The euro dropped as low as $1.4371 in London, from $1.4365 in New York yesterday after Il Sole 24 Ore quoted Stark as saying investors can’t assume the European Union will bail out Greece if such a move were necessary.
“The markets are deluding themselves when they think at a certain point the other member states will put their hands on their wallets to save Greece,” the paper cited Stark as saying in an interview published today.
The yen weakened against 14 of its 16 major counterparts after stocks gained, and the cost of protecting Asia-Pacific corporate and sovereign bonds from non-payment dropped. Japanese Prime Minster Yukio Hatoyama urged ailing Finance Minister Hirohisa Fujii to stay in his job, declining to confirm reports that Fujii will step down because of deteriorating health.

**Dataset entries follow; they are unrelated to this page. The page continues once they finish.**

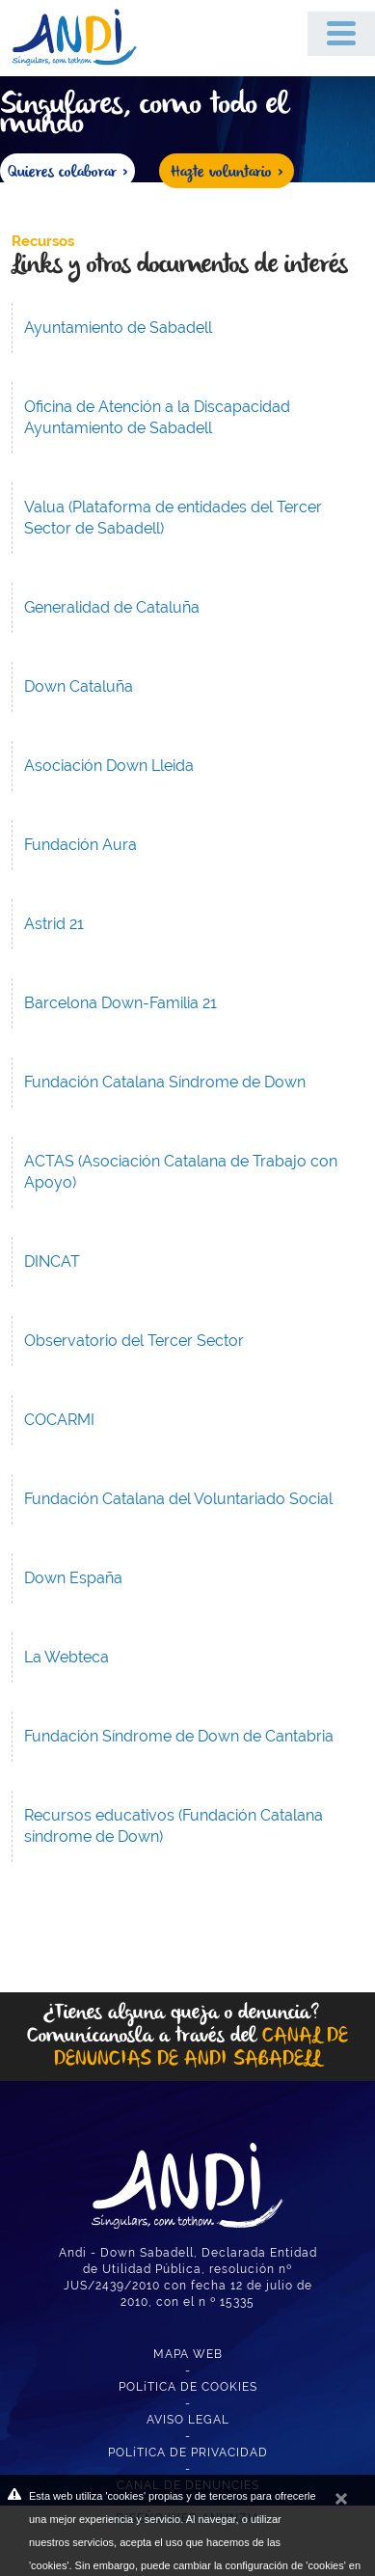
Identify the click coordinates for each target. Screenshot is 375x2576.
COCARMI (59, 1420)
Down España (73, 1578)
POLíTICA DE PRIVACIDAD (188, 2452)
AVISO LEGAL (188, 2419)
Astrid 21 (54, 924)
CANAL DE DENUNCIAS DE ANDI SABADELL (201, 2047)
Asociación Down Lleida (109, 765)
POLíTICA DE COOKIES (188, 2387)
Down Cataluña (78, 686)
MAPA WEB (188, 2354)
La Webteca (66, 1657)
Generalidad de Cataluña (112, 607)
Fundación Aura (80, 845)
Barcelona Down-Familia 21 (120, 1003)
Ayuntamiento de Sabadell (118, 327)
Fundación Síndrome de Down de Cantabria (179, 1736)
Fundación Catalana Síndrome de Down (165, 1082)
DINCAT (52, 1261)
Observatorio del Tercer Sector (134, 1340)
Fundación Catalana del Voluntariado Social (178, 1499)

Australia’s dollar strengthened after a government report showed home-building approvals rose at a faster pace than economists estimated.
‘Funding Currency’
The yen fell to 83.92 per Australian dollar from 83.63 in New York yesterday. It slipped to 12.335 against South Korea’s won from 12.435. The Australian dollar rose to 91.09 U.S. cents from 91.19 cents.
“We continue to see the case building for the yen returning to its role as a funding currency to a degree not seen since 2007,” said Greg Gibbs, a currency strategist at Royal Bank of Scotland Group Plc in Sydney. “With risk appetite still buoyant, as witnessed by further declines in CDS premiums, and strong emerging markets, we see more downside risk for the yen.”
Oil traded near a 14-month high as snowstorms blanketed most of China, Europe and the U.S. Eastern Seaboard. The National Weather Service forecast temperatures in the U.S. Northeast will remain below normal through Jan. 14 and the American Petroleum Institute said crude supplies dropped 2.27 million barrels last week.
‘Optimism is Spreading’
Oil for February delivery traded at $81.61 a barrel, down 16 cents, in New York. The contract rose for a ninth day yesterday, the longest stretch since July, gaining 26 cents to $81.77, the highest close since Oct. 9, 2008.
Copper for three-month delivery on the London Metal Exchange advanced to $7,78.50 per metric ton, the highest level since August 2008, on investors’ optimism that the global economic recovery will be sustained. New York and Shanghai futures for the metal used in cables also advanced.
“The general feeling of optimism is spreading” said Wang Haifeng, an analyst at Shanghai Liangmao Futures Co. “The Shanghai, London and New York copper markets are feeding off each other, and taking turns to drive one another higher.”
Gold for immediate delivery rose 0.2 percent to $1,120.08 an ounce.